__Exercise details__: Across these entries, how many lines contain the word "type"? Answer with only the number.

*** Records for this task

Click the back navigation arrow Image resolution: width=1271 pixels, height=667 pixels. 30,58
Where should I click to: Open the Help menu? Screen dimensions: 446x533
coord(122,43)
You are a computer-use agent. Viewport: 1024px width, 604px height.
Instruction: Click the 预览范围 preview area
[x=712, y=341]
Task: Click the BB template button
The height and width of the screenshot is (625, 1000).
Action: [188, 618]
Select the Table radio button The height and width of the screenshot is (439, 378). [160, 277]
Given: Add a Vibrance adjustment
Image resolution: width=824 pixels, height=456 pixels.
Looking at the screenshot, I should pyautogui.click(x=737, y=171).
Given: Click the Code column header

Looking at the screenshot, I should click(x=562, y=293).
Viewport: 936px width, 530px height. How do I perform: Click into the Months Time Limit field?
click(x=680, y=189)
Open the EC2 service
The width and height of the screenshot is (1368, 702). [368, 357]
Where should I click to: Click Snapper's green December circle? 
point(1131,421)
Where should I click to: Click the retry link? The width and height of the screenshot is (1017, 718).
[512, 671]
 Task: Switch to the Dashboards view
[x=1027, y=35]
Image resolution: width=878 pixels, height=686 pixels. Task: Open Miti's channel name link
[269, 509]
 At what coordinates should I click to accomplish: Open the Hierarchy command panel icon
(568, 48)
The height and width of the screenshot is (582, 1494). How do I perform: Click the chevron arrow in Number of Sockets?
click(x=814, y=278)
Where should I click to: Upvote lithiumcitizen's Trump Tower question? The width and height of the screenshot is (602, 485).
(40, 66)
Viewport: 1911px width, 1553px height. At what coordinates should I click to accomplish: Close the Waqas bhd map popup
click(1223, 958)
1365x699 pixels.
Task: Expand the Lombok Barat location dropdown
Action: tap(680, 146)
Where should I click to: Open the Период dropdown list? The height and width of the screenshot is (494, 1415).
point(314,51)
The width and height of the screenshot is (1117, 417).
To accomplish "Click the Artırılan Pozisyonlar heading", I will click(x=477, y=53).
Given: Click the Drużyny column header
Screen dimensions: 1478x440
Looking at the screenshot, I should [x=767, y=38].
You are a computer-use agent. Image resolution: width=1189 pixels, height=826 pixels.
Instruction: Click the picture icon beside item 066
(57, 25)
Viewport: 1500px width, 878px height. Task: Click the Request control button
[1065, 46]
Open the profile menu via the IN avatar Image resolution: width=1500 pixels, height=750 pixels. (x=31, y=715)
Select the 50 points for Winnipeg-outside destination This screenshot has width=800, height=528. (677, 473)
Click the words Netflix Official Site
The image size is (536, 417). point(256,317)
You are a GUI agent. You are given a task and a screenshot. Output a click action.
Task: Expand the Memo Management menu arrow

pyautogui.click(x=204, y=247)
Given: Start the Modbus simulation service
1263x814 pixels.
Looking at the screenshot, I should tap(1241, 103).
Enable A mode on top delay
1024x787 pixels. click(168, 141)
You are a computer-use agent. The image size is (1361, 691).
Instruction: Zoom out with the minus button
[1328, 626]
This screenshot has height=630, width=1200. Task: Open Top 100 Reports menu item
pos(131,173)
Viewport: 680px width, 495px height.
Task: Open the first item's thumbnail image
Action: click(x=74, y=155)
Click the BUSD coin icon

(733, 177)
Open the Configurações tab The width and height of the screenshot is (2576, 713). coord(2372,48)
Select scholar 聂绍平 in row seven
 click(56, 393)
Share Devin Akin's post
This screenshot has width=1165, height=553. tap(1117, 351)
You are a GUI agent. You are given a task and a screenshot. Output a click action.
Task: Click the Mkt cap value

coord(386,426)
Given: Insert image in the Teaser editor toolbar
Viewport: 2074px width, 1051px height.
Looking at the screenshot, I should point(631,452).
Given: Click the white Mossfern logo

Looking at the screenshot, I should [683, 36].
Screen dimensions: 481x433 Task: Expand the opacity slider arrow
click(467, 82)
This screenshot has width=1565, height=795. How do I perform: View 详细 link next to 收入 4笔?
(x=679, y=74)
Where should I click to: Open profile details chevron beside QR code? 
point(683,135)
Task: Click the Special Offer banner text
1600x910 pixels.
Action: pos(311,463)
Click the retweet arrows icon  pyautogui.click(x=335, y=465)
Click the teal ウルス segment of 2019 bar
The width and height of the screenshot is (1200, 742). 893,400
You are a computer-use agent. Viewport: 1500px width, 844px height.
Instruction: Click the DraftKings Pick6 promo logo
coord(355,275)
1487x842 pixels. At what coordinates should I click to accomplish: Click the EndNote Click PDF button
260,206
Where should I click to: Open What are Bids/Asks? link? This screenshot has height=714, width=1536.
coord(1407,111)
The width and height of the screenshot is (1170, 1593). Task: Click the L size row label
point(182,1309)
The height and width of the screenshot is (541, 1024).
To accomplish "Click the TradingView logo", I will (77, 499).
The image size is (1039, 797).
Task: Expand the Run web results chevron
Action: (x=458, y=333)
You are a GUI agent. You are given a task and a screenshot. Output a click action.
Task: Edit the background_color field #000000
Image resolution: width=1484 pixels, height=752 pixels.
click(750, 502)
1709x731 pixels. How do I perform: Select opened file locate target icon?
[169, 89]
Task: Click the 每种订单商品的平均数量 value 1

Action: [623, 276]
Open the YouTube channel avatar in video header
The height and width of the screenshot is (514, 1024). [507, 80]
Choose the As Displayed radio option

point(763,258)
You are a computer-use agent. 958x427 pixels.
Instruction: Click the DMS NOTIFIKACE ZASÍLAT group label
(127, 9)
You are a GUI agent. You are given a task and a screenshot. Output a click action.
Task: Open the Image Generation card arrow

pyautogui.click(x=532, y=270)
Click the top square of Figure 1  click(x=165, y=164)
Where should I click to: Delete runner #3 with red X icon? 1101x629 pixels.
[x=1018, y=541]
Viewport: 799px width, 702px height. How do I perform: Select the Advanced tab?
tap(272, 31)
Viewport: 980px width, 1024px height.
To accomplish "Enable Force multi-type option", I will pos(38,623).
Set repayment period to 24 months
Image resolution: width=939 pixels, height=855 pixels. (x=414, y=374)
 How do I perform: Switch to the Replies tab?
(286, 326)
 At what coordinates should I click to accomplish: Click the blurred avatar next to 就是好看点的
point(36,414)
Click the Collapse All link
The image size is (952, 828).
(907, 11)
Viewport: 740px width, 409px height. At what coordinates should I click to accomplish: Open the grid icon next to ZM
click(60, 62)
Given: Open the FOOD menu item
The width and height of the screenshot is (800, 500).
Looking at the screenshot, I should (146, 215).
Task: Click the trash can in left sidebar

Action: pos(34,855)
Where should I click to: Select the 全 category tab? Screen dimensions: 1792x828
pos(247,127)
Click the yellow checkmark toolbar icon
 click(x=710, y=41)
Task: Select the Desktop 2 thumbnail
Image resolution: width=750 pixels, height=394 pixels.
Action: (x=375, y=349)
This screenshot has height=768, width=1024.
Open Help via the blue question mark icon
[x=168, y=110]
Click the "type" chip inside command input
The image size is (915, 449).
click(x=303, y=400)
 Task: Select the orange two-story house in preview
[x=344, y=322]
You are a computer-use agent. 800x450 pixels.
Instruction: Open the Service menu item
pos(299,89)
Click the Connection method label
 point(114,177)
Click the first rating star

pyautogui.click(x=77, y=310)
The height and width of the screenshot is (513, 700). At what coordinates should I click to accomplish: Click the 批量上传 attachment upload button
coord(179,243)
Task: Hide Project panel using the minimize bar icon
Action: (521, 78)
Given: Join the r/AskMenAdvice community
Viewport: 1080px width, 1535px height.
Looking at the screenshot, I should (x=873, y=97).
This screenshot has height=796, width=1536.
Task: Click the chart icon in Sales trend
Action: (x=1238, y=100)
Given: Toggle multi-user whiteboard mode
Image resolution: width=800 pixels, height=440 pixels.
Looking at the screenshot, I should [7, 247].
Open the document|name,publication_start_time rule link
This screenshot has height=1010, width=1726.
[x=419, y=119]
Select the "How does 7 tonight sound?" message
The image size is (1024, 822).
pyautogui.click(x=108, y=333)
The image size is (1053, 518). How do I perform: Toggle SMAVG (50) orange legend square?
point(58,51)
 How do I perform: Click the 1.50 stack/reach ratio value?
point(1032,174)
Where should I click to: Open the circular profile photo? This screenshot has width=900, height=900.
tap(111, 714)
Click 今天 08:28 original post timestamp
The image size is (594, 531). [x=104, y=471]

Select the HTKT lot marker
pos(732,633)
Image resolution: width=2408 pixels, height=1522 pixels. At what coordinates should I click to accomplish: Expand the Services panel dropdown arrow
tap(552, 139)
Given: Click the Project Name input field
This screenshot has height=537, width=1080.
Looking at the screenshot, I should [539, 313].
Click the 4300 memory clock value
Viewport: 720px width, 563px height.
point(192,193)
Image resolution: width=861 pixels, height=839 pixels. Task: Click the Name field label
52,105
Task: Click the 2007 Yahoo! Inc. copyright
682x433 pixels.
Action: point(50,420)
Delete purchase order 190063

******

__Result for this exercise__: 2